Lesben und Schwule könnten in Argentinien schon bald Blut spenden dürfen. Die Abgeordnetenkammer in Buenos Aires hat gestern ein Gesetz verabschiedet, dass die rechtlichen Grundlagen für die Blutspende anpasst. Nun muss noch der Senat des südamerikanischen Landes zustimmen.

Wird das Gesetz beschlossen, müsste beim Blutspenden nicht mehr nach den sexuellen Orientierung der möglichen Spender gefragt werden. Derzeit dürften Männer und Frauen in Argentinien kein Blut spenden, wenn sie im letzten Jahr gleichgeschlechtlichen Sex hatten.

Das Gesetz wurde erstmals im Jahr 2008 von der argentinischen Lesben- und Schwulenorganisation FALGBT vorgestellt.

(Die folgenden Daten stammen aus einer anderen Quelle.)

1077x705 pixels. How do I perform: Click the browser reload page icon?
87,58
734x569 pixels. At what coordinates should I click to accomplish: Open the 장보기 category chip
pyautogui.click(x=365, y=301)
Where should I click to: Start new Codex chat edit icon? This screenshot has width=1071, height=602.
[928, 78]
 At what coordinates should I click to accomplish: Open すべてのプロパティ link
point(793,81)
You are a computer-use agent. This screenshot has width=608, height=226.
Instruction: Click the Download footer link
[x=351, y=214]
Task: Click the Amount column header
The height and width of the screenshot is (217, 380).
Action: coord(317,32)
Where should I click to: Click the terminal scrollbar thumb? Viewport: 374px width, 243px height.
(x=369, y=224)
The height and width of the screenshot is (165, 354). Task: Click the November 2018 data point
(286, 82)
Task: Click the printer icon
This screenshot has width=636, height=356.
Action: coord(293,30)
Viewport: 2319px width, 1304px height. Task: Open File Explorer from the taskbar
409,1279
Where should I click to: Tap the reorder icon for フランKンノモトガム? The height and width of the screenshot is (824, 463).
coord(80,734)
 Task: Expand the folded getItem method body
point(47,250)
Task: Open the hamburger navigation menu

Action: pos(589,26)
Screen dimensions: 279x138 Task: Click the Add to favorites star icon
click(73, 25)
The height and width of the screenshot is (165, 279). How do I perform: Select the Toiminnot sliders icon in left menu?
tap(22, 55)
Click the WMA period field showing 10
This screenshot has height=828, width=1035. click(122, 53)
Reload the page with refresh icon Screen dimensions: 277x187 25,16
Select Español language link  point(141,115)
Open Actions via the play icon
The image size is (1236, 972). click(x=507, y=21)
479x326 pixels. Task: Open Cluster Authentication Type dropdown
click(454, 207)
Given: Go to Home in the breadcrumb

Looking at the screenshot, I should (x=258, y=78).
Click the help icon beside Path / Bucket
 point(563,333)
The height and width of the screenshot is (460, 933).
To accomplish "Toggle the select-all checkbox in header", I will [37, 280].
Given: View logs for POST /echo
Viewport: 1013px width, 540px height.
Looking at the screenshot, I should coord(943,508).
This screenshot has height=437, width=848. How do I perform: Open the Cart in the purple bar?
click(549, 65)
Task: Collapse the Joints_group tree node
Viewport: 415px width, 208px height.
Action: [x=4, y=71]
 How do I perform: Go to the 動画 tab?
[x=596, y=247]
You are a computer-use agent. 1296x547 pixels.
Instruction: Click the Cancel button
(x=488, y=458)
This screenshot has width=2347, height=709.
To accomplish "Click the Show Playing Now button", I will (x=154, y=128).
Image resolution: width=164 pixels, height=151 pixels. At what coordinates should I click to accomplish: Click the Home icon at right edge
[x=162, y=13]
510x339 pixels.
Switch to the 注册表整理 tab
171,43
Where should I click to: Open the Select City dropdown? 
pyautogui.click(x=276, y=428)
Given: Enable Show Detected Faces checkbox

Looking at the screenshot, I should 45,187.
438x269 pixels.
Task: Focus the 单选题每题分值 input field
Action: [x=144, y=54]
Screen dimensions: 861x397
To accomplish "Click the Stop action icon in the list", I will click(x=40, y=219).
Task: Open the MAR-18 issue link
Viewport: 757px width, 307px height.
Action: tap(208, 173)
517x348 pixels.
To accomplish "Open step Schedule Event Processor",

Dem entsprechend ist deren Präsident Esteban Paulón zufrieden: „Heute hat sich der Kongress einen Schritt weiter bewegt, um das Verbot der Blutspenden, das wir erdulden müssen, zu beseitigen – ein Verbot, das auf Vorurteilen und Falschinformationen beruht.“

Befürworter des Blutspendeverbots warnen, dass die Kontamination von Blutkonserven durch „Hochrisikogruppen“ wie schwulen Männern bei einer Änderung leichter möglich ist.